INSTRUCTIONS TO FOLLOW:
Using the material below, set down only the line containing "Copy chart link using the link icon" and the lines after it, unchanged.

§

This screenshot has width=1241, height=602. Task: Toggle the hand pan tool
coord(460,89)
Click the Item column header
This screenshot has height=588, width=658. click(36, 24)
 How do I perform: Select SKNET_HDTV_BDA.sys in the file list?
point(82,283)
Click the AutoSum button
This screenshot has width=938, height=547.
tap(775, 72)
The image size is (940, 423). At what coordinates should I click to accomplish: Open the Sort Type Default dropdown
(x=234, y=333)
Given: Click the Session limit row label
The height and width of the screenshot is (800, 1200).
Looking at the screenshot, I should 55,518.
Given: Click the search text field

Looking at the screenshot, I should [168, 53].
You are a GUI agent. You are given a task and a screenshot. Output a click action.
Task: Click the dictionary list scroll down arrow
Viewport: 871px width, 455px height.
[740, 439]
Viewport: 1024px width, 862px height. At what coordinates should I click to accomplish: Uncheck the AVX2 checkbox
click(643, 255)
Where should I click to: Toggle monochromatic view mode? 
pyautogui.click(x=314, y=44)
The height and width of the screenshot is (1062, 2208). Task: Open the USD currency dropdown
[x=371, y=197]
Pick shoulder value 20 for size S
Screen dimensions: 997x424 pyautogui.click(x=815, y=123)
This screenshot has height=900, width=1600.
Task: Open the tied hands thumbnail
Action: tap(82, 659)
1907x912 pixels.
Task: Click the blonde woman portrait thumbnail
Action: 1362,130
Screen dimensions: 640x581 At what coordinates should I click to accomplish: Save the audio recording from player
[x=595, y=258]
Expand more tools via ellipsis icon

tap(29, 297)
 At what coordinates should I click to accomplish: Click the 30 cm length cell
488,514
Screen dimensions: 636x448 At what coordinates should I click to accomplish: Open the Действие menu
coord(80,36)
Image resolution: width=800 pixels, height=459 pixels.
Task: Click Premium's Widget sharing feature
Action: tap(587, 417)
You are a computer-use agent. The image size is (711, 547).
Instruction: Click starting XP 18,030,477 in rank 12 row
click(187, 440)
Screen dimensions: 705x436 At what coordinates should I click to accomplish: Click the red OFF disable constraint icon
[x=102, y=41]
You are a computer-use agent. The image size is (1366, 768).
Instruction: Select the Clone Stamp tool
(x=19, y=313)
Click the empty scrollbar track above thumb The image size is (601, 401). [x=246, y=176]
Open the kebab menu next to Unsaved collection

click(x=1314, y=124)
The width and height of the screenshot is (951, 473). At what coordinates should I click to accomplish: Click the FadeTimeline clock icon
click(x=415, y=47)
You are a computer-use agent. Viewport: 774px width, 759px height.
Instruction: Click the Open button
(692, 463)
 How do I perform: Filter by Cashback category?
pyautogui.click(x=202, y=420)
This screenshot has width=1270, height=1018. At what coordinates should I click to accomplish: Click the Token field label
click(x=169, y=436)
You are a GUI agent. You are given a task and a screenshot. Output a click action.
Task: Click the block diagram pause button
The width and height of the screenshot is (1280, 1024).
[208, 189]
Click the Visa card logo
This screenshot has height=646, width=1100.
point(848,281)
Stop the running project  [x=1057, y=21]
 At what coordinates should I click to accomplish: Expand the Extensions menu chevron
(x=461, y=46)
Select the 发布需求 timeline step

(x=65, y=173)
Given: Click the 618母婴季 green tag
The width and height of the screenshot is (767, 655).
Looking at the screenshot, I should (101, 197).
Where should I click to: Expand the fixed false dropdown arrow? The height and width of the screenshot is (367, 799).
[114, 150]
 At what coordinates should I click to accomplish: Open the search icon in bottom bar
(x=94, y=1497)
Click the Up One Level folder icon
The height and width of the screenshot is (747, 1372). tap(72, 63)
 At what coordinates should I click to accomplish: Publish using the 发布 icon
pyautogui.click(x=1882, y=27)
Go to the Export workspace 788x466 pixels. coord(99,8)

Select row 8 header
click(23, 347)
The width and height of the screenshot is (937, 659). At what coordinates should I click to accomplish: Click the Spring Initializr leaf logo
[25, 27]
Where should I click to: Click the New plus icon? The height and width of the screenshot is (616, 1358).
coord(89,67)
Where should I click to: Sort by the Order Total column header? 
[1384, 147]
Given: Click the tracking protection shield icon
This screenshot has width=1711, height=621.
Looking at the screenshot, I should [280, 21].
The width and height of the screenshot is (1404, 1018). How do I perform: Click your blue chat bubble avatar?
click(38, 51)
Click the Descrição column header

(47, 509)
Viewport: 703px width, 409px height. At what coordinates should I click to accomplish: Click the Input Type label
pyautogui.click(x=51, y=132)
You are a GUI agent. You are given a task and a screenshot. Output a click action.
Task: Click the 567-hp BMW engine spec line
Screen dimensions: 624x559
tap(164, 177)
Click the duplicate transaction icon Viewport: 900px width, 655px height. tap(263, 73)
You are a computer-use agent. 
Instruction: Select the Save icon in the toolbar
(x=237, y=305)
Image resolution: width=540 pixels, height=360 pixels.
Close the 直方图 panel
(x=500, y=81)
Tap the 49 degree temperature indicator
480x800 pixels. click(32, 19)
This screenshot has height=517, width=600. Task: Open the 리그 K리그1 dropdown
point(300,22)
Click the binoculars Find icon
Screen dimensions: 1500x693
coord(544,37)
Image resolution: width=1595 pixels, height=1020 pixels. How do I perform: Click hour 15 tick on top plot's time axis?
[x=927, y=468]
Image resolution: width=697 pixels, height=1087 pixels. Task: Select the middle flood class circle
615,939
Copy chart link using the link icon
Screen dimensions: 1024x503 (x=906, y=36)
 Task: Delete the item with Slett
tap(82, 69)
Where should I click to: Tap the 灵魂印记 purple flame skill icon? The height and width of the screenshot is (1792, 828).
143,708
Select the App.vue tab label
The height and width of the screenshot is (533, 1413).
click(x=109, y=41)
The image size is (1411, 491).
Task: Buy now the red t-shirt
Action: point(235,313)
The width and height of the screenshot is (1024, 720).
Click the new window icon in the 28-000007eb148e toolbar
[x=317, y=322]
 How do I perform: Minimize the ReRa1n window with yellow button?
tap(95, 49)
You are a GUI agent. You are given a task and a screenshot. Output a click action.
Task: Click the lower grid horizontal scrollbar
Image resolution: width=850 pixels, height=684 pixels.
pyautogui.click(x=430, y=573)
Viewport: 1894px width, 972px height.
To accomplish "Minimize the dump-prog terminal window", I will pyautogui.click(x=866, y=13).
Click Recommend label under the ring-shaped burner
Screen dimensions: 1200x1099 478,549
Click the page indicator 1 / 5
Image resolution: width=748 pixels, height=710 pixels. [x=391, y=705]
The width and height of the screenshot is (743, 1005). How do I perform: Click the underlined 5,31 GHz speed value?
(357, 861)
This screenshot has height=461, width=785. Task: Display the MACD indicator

§

OUTPUT BELOW:
Copy chart link using the link icon
Screen dimensions: 1024x503 (x=906, y=36)
 Task: Delete the item with Slett
tap(82, 69)
Where should I click to: Tap the 灵魂印记 purple flame skill icon? The height and width of the screenshot is (1792, 828).
143,708
Select the App.vue tab label
The height and width of the screenshot is (533, 1413).
click(x=109, y=41)
The image size is (1411, 491).
Task: Buy now the red t-shirt
Action: point(235,313)
The width and height of the screenshot is (1024, 720).
Click the new window icon in the 28-000007eb148e toolbar
[x=317, y=322]
 How do I perform: Minimize the ReRa1n window with yellow button?
tap(95, 49)
You are a GUI agent. You are given a task and a screenshot. Output a click action.
Task: Click the lower grid horizontal scrollbar
Image resolution: width=850 pixels, height=684 pixels.
pyautogui.click(x=430, y=573)
Viewport: 1894px width, 972px height.
To accomplish "Minimize the dump-prog terminal window", I will pyautogui.click(x=866, y=13).
Click Recommend label under the ring-shaped burner
Screen dimensions: 1200x1099 478,549
Click the page indicator 1 / 5
Image resolution: width=748 pixels, height=710 pixels. [x=391, y=705]
The width and height of the screenshot is (743, 1005). How do I perform: Click the underlined 5,31 GHz speed value?
(357, 861)
This screenshot has height=461, width=785. Task: Display the MACD indicator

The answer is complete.